The House intelligence committee concluded yesterday that a CIA manual advocating the "selective use of violence" to "neutralize" officials of Nicaragua's Sandinista government was illegal, embarrassing and proof of the agency's lack of control over the covert war.
However, "negligence, not intent to violate the law, marked the manual's history," the committee said in a press release that was drafted with bipartisan support.
The release followed a two-hour closed hearing in which CIA Director William J. Casey acknowledged that the agency had been negligent in its handling of the manual. But he denied any intentional effort to circumvent the 1982 law against overthrowing the Sandinistas.
The press release, based on a long staff investigation of the 90-page manual, drew no conclusions about who was responsible for the handbook or whether they should be disciplined. It said only that the document was "written, edited, distributed and used without adequate supervision."
The release added that "the incident of the manual illustrates once again to a majority of the committee that the CIA did not have adequate command and control of the entire Nicaraguan covert action."
Congress has since voted to cut off money for the operation. President Reagan has indicated that he will push to restore it next year.
The manual, which also recommends blackmailing individuals to force their support, creating "martyrs" and hiring professional criminals, was distributed in 1983 to CIA-backed rebels fighting the Nicaraguan government.

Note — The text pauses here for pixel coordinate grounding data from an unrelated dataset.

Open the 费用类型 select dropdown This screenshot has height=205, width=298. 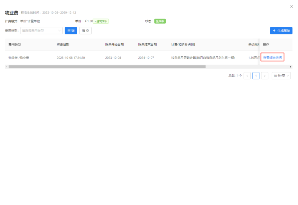(41, 31)
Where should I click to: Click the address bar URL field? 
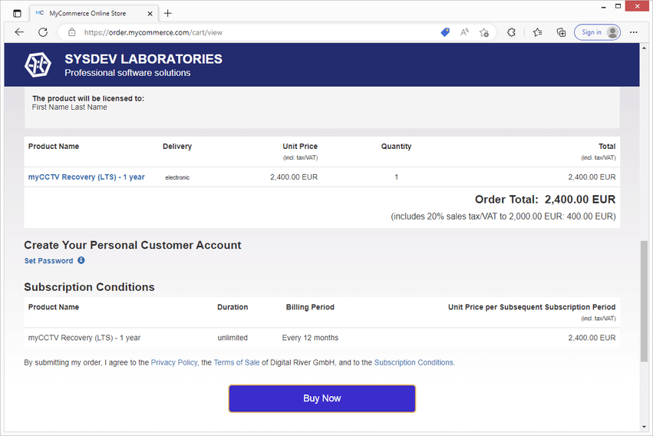[x=253, y=32]
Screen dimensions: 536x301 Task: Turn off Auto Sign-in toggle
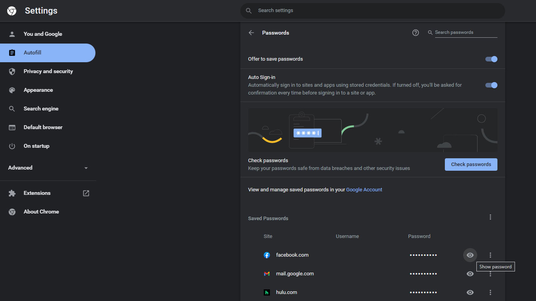(491, 85)
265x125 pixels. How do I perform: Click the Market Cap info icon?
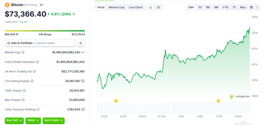(x=23, y=53)
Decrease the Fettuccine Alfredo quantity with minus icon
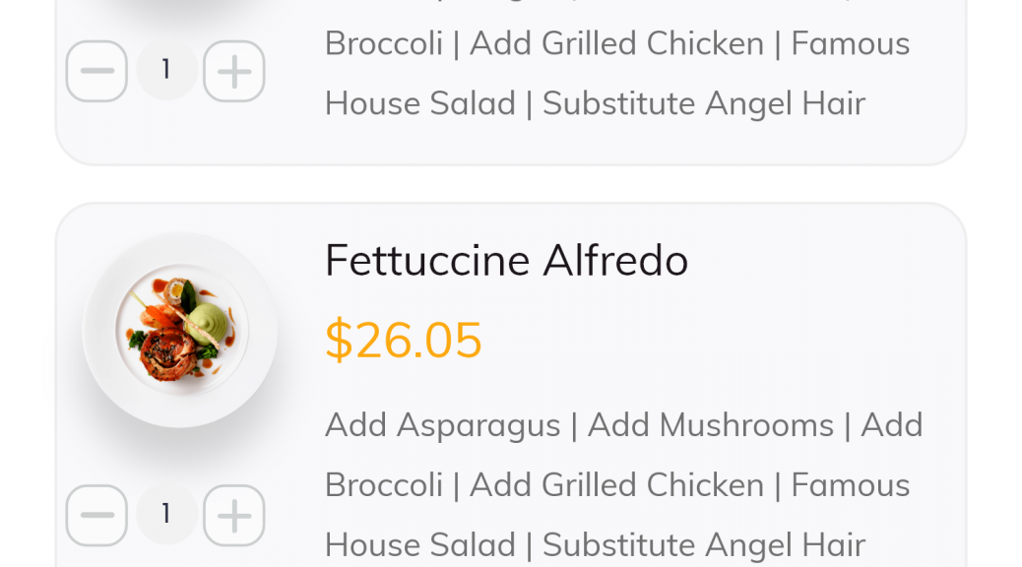The width and height of the screenshot is (1022, 567). [96, 515]
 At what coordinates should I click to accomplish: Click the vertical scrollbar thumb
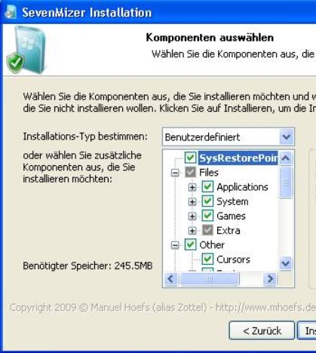[x=286, y=182]
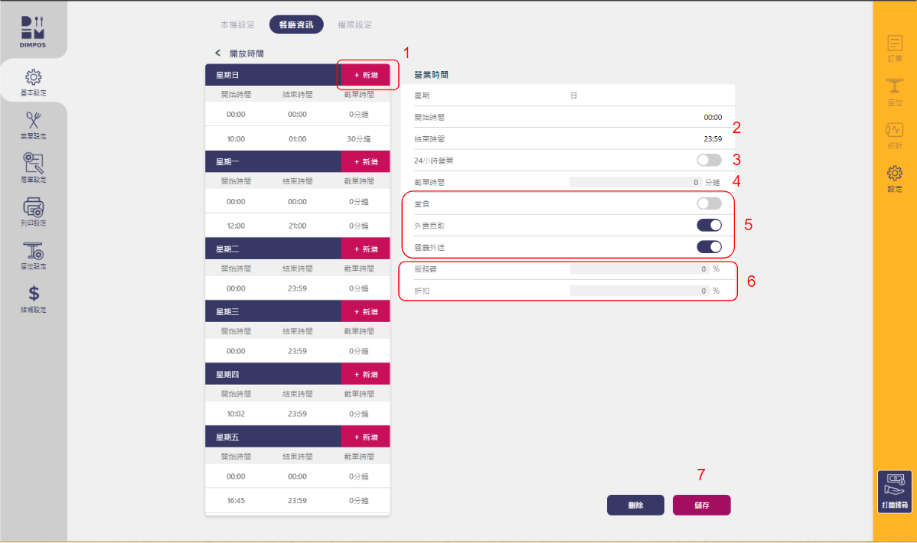Open 座位設定 table settings icon

[x=33, y=255]
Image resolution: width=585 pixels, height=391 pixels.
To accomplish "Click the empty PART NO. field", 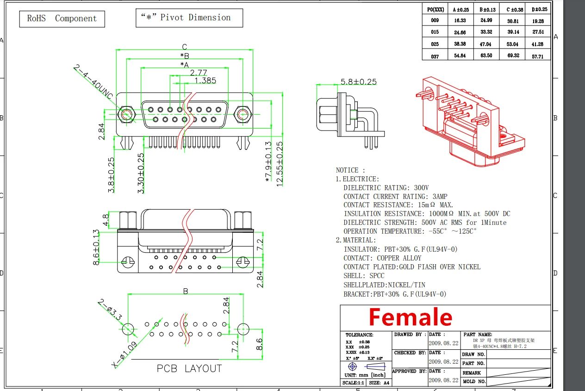I will pos(518,363).
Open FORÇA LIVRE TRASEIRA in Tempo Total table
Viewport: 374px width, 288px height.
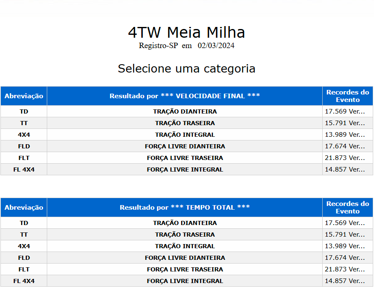click(x=185, y=269)
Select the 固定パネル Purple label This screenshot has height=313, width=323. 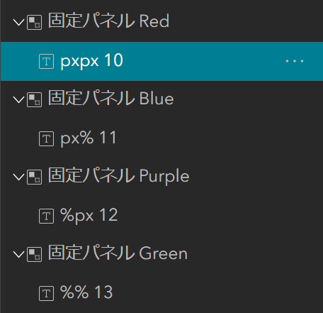point(119,176)
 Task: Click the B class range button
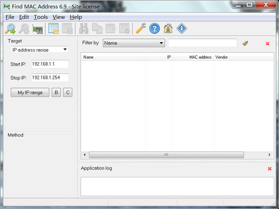click(x=56, y=92)
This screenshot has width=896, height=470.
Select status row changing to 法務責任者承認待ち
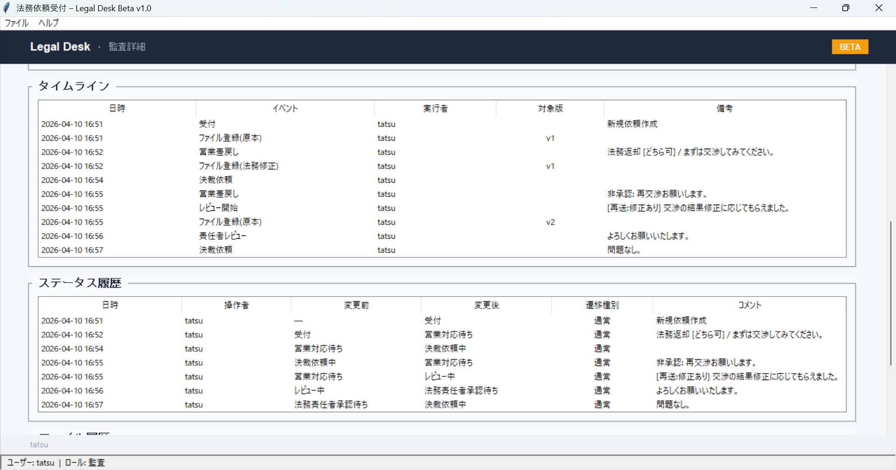[x=461, y=391]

Chairman Edward P. Boland (D-Mass.) said that Casey told the committee, formally the Permanent Select Committee on Intelligence, that the manual had been produced and released without proper supervision and that any violation of the 1982 law was unintentional.
Casey said the use of "neutralize" in the manual did not mean killing people and therefore was not a violation of an executive order banning assassinations by the CIA. The committee concluded that there had been no intentional violation of that executive order.
The manual states: "It is possible to neutralize carefully selected and planned targets, such as court judges, police and state security officials, etc." The manual stresses that "it is absolutely necessary to gather together the population affected, so that they will be present and take part in the act," with the guerrillas explaining "why it was necessary for the good of the people" to "neutralize the target official."
Boland said Casey told the committee that the agency has put in place several new programs to prevent violations from occurring in the future, including a program to brief agents on the 1982 law and an earlier executive order banning assassinations.
Casey said the CIA was recalling the 1,400 outstanding manuals, other sources said.
Boland said he believes that Casey must bear ultimate responsibility for the manual, but that lines of communication within the CIA had been so poor that it was difficult to figure out who actually approved and released the manual.
In addition, he said, senior CIA officials in Washington and in the field never read the manual and learned what was in it only after its existence was revealed by the Associated Press, a fact that Boland said he found "incredible."
Boland said he was satisfied with a CIA inspector general's report that recommended disciplining six low- and mid-level employes who had been directly involved with the manual's production and distribution. The Associated Press has reported that several of those reprimanded believe they are being made scapegoats to protect senior CIA officials.
Rep. Norman Y. Mineta (D-Calif.) said that while the committee was not able to pin down specifically who made the final decision to go ahead with the manual, he felt that the six CIA employes mentioned by the inspector general had been "made scapegoats. The blame should've gone a little higher."
Mineta, who in past flare-ups over the CIA Nicaragua operation has demanded Casey's resignation, repeated that call and added that congressional intelligence committees must be much tougher on the agency in the future.
Another member and frequent Casey critic, Rep. Wyche Fowler Jr. (D-Ga.), emerged from the hearing yesterday with Casey and said he did not think the CIA director should resign over the incident.
The committee's press release, which Boland and others said was a bipartisan effort, stated that the original purpose of the manual was to provide training to "moderate" rebel behavior. It was written and distributed following reports of atrocities by guerrilla leaders.
However, the release states, "specific actions it describes are repugnant to American values."
It found that the record of the manual "reflects insufficient concern about congressional and legal restrictions on CIA activities."